We can’t compute the result because the first calculation still needs a value for acc. This value is provided as the first argument to our call to REDUCE which gives this:

Reduce step 3

Finally we can perform all the calculations and get the final result of 6.

Reduce step 4

The above example is obviously not something we’d want to ever use, especially as it’s a long winded way of writing =SUM(1,2,3) but it shows how REDUCE is performing all the iteration for us and we just have to provide a combining function to tailor the behaviour.

Working around single value returns

Unfortunately REDUCE alone won’t quite get us what we need. When we iterate over the list we actually need to keep track of two pieces of data, the current count of increments and the previous value we’ve seen. As seen above REDUCE only keeps track of a single value in the variable we called acc.

The way I’m going to work around this restriction is to create a Pair abstraction. I’m going to create a few helper functions that work on arrays with the expectation that the array only ever has 2 elements.
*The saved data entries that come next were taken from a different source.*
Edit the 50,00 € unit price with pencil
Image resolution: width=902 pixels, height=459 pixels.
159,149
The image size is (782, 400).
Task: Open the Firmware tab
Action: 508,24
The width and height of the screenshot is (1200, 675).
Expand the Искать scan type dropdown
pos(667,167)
I’ll start by writing some tests for these functions in a new sheet called PairTests.

  A (Formula) A (Result) B C (Formula) C (Result)
1 Actual Actual Expected Result Result
2 =ARRAYTOTEXT(PairMake(0,0)) 0, 0 0, 0 =Assert.Equals(B2,C2)  
3 =ARRAYTOTEXT(PairMake(0,1)) 0, 1 0, 1 =Assert.Equals(B3,C3)  
4 =ARRAYTOTEXT(PairMake(1,1)) 1, 1 1, 1 =Assert.Equals(B4,C4)  
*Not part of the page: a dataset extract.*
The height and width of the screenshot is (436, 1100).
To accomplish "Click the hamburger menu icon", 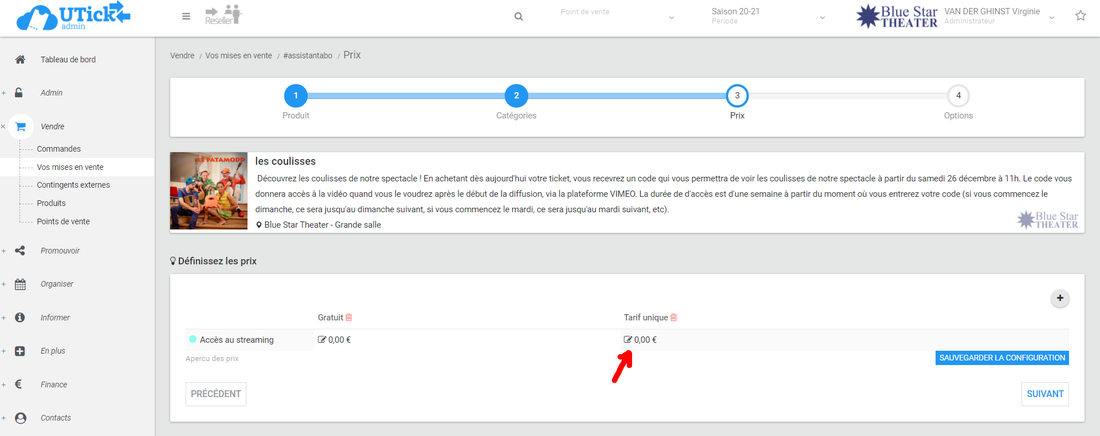I will pyautogui.click(x=186, y=17).
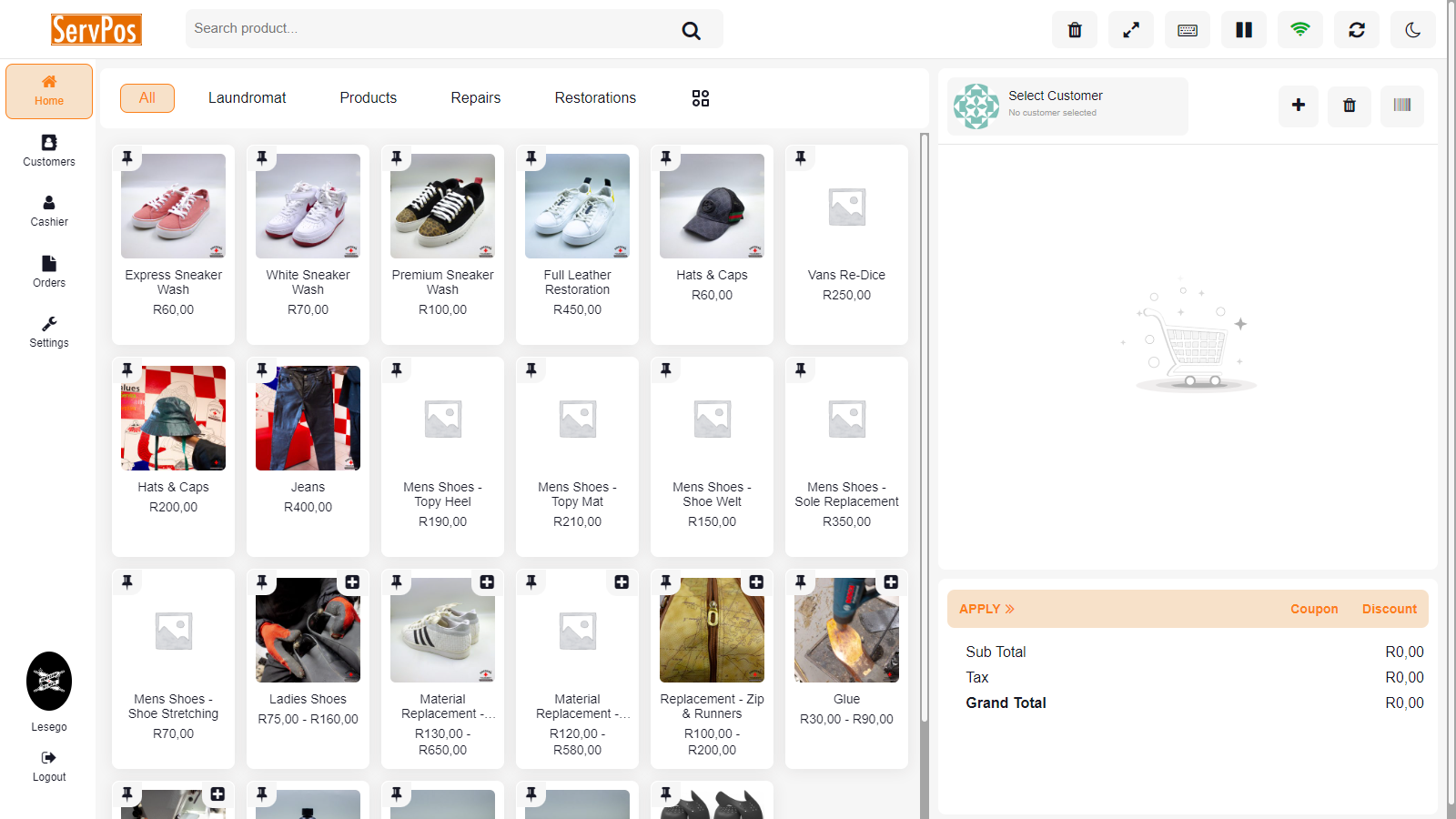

The above tests are verifying that a function called PairMake can create arrays correctly.
*I’m using ARRAYTOTEXT to make the assertion a little easier to write
**Naming is hard and PairMake is the best I could come up ¯\_(ツ)_/¯

To make this test pass I can write the formula as

PairMake = lambda(x,y,MAKEARRAY(1,2,lambda(_, col,IF(col=1,x,y))));

This function mainly exists to hide all the ugly MAKEARRAY stuff - there may be much easier ways to create an array with dynamic input but my googlefu was not working and I wanted to move on.
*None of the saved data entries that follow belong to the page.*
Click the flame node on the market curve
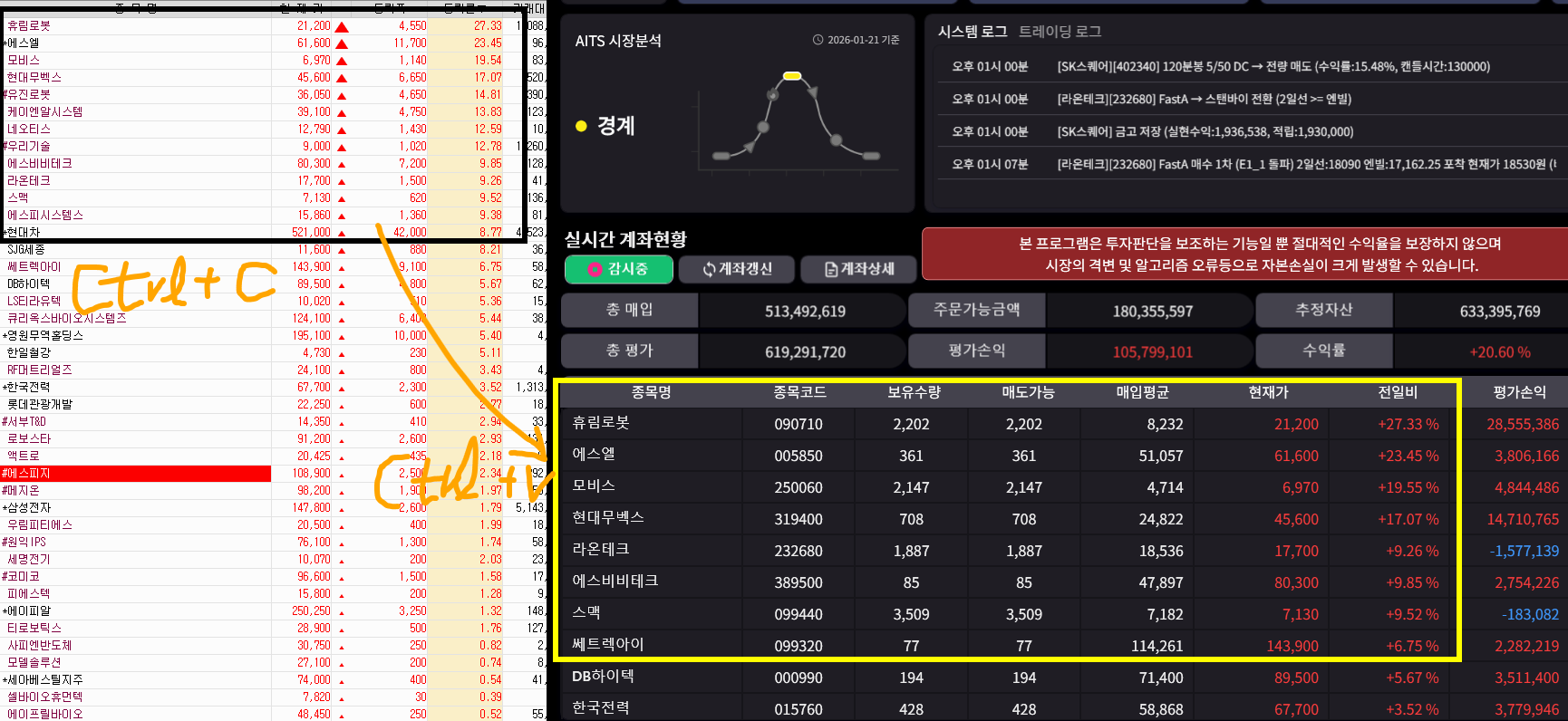This screenshot has width=1568, height=721. tap(772, 94)
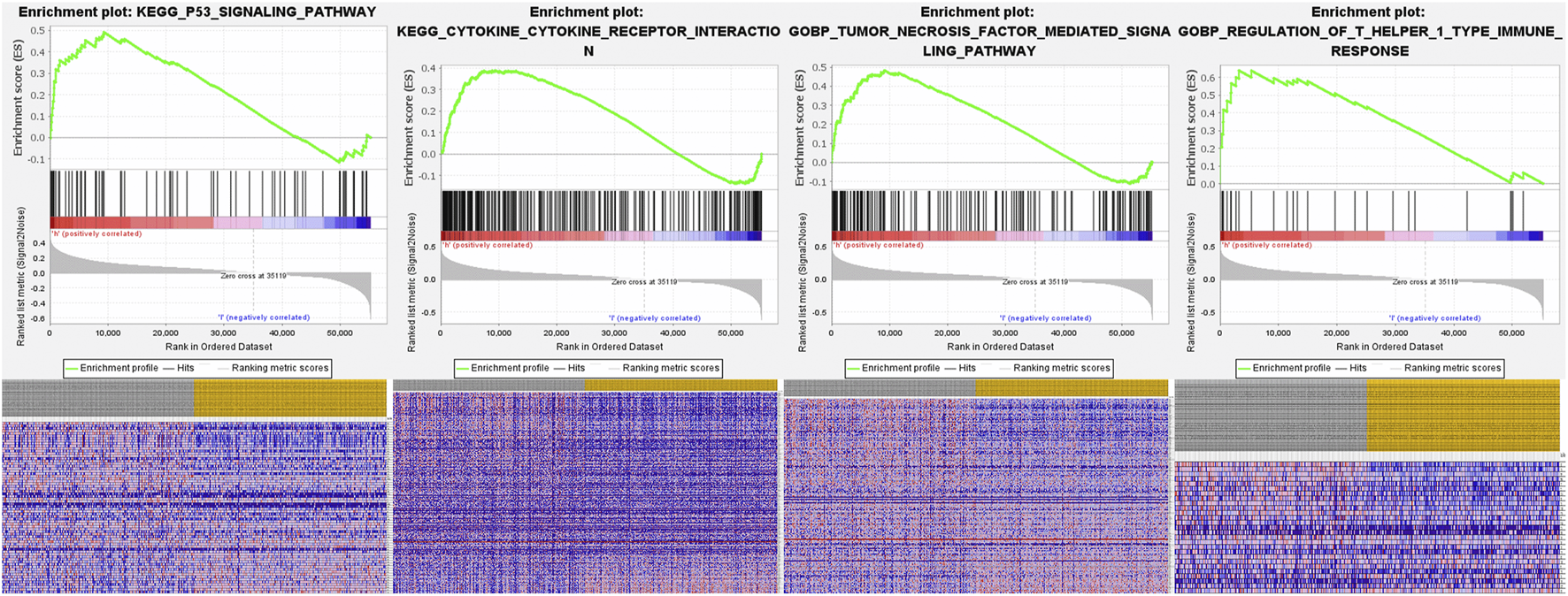Click the green curve peak in the P53 plot
The image size is (1568, 596).
[x=104, y=34]
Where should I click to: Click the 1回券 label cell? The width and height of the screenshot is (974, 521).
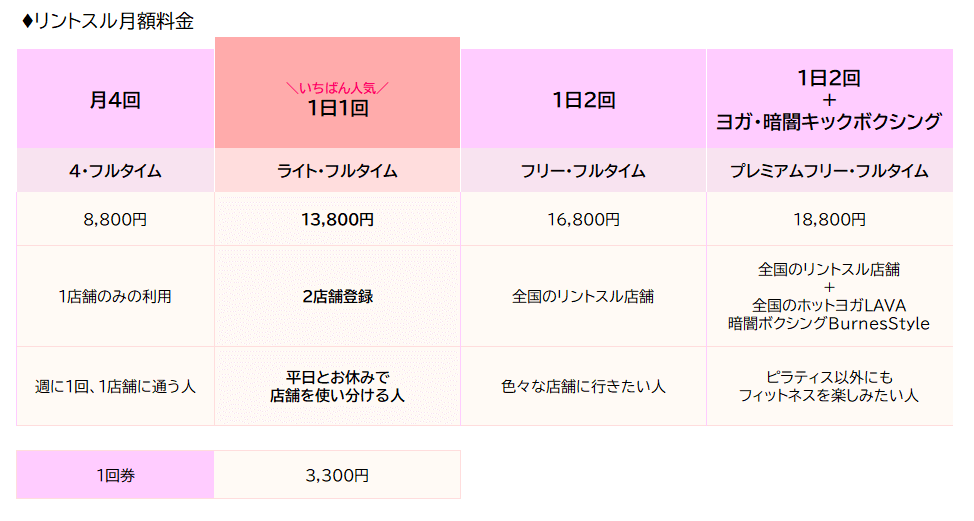pyautogui.click(x=115, y=475)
The Assert.Equals function I’m calling is defined like this:

Assert.Equals = LAMBDA(actual, expected, if(actual=expected, "", "Expected '" & expected & "' but got '" & actual & "'"));

This does the job but because there is no output on success it is not obvious if anything is happening. Luckily I’ve just created a Pair type so I can improve the assert function by returning pairs where the first value is a pretty emoji ✅ or ❌ and the second value is empty in the success case or the helpful error message in the failure case.

Assert.Equals = LAMBDA(actual, expected, if(actual=expected, PairMake("✅",""), PairMake("❌","Expected '" & expected & "' but got '" & actual & "'")));

After refreshing the previous table now looks healthier and shows some calculation is actually being done

  A (Formula) A (Result) B C (Formula) C (Result)
1 Actual Actual Expected Result Result
2 =ARRAYTOTEXT(PairMake(0,0)) 0, 0 0, 0 =Assert.Equals(B2,C2)
3 =ARRAYTOTEXT(PairMake(0,1)) 0, 1 0, 1 =Assert.Equals(B3,C3)
4 =ARRAYTOTEXT(PairMake(1,1)) 1, 1 1, 1 =Assert.Equals(B4,C4)

Next up I want to define two more functions to complete the illusion that I have a Pair and hide the fact that I’m just using an Array.

  A (Formula) A (Result) B C (Formula) C (Result)
1 Actual Actual Expected Result Result
2 =Pair.First({“first”,”second”}) first first =Assert.Equals(B2,C2)
3 =Pair.Second({“first”,”second”}) second second =Assert.Equals(B3,C3)

Having functions to grab both the elements from the Pair means I don’t need to mess with INDEX everywhere and ruin the illusion that I have an honest Pair type. Under the hood these functions do in fact just use INDEX

Pair.First = lambda(pair,INDEX(pair,1));
Pair.Second = lambda(pair,INDEX(pair,2));

Actually solving the challenge

The above was a lot of scaffolding/understanding that means we are now able to get to the task at hand. As a recap we are going to use REDUCE to iterate over some data, whilst iterating we are going to keep track of the current count of increases and the previous value we are working with. Once the iteration is done we can discard the previous value and just pluck out the count we have been accumulating.

Assuming the data is contained in a sheet named Data let’s see how this all looks plumbed together


Our reduce is going to produce a Pair where the first element is the count and the second element is the previous value. We don’t care about the previous element at the end of our calculation so we just pluck out the first value by wrapping the REDUCE in a call to Pair.First.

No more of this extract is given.